### Available records
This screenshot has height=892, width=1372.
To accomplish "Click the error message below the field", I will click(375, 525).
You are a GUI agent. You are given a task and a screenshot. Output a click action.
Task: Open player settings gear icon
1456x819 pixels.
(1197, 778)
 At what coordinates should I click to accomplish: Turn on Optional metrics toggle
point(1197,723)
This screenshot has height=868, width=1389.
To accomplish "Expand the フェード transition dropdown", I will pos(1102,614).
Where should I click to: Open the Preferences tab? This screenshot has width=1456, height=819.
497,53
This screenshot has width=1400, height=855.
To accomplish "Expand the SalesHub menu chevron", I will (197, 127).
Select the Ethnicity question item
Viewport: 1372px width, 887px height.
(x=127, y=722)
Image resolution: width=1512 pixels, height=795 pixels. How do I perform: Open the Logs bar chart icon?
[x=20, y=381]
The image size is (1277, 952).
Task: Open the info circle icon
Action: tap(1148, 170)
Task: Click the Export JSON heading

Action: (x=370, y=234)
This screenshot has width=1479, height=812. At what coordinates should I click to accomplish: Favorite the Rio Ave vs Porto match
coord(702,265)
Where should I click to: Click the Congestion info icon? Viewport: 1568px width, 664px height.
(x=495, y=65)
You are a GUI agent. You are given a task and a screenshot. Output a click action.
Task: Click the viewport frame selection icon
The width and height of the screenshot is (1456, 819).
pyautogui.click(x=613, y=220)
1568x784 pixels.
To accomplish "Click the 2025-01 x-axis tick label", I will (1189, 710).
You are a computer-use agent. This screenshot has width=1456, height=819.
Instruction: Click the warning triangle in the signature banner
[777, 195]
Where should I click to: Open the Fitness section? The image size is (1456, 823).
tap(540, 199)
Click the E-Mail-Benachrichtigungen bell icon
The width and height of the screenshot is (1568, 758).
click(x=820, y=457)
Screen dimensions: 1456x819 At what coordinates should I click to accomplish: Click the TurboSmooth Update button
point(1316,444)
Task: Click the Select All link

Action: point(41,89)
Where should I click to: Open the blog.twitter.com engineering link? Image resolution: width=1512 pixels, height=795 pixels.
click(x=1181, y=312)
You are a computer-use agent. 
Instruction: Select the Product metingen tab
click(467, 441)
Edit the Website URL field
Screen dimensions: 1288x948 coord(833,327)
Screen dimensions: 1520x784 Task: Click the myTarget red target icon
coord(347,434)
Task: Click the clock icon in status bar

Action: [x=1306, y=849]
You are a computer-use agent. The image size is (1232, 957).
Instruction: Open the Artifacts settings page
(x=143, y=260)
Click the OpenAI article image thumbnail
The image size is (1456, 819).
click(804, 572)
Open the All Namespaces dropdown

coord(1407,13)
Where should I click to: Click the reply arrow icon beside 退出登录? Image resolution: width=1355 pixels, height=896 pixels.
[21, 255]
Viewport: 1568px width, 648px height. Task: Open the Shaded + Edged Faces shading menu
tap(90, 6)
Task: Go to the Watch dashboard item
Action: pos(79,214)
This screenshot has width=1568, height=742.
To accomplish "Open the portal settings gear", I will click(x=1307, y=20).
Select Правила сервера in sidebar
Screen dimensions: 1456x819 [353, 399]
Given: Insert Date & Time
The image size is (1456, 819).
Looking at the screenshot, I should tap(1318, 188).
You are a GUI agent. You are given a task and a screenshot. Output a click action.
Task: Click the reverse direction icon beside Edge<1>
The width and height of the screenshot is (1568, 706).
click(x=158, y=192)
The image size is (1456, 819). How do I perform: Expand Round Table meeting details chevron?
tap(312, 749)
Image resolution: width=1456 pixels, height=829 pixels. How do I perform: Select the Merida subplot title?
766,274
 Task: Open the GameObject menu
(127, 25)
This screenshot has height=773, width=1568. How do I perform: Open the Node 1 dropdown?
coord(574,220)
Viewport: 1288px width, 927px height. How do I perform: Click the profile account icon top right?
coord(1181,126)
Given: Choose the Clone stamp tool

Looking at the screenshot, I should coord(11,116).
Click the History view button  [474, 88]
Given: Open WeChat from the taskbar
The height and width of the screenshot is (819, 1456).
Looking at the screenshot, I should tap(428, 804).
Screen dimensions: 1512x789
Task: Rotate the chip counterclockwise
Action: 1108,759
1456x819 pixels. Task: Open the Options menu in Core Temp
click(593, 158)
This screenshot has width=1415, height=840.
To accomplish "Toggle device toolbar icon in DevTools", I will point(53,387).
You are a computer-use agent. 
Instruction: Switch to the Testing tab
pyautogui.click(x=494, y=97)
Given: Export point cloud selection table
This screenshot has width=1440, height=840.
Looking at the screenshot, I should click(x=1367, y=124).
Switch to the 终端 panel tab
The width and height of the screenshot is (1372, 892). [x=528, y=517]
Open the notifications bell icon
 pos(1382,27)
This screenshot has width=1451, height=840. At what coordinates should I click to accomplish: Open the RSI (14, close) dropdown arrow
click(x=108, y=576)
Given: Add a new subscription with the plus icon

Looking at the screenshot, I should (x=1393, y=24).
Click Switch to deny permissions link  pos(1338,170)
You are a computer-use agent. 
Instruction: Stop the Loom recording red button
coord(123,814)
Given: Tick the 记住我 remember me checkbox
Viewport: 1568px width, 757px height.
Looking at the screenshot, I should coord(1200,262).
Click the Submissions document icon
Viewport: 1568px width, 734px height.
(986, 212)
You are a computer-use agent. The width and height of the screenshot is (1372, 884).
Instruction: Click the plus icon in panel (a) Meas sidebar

### Problem details
Return each line of the material above in which the string "gear" appears.

### Reply
Task: Open player settings gear icon
To accomplish "Open the portal settings gear", I will click(x=1307, y=20).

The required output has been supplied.